Saudi Arabia has executed 81 people in the last 24 hours, including seven Yemenis and one Syrian national, on charges of “allegiance to foreign terrorist organizations” and holding “deviant beliefs,” thus making it the Kingdom’s largest known mass execution in its modern history.
The figure outnumbers the 67 executions announced in 2021 and the 27 in 2020.
“These individuals … were convicted of various crimes including murdering innocent men, women and children,” according to reports on Saturday, citing a statement from the Saudi interior ministry.
“Crimes committed by these individuals also include pledging allegiance to foreign terrorist organizations, such as Daesh/ISIS, al-Qaeda and the Houthis,” it added.
“The Kingdom will continue to take a strict and unwavering stance against terrorism and extremist ideologies that threaten the stability of the entire world,” the report added.

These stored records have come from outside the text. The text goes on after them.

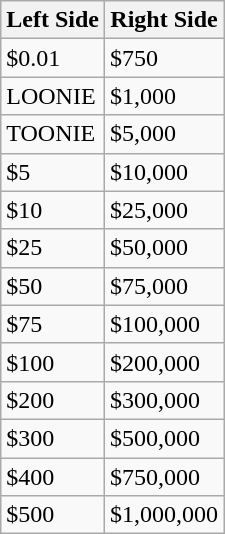
$75 (53, 324)
$100,000 (164, 324)
TOONIE (53, 134)
$300 (53, 438)
$5 (53, 172)
$300,000 (164, 400)
$400 (53, 477)
$750 (164, 58)
$5,000 (164, 134)
$1,000 (164, 96)
$1,000,000 (164, 515)
$200 (53, 400)
$10 (53, 210)
$500 (53, 515)
$750,000 (164, 477)
Left Side (53, 20)
LOONIE (53, 96)
$25 (53, 248)
$200,000 (164, 362)
$10,000 (164, 172)
$50 (53, 286)
$25,000 (164, 210)
$50,000 (164, 248)
$100 (53, 362)
$500,000 (164, 438)
Right Side (164, 20)
$75,000 (164, 286)
$0.01 (53, 58)
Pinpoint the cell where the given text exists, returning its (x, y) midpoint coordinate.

According to other reports, the individuals included 37 Saudi nationals who were convicted in a single instance of attempting to murder security personnel and attacking police stations and convoys.
The last time Saudi Arabia carried out a mass execution was in January 2016, when it executed 47 individuals, including a prominent Shia opposition leader who had organized protests in the country.
In 2019, the Kingdom beheaded 37 Saudi nationals, the majority of them were Shia minorities, in a nationwide execution for supposed “terrorism”-related offenses.
Since the assassination of Saudi writer Jamal Khashoggi in 2018, Saudi Arabia’s human rights record has been under increased criticism from rights groups and Western partners.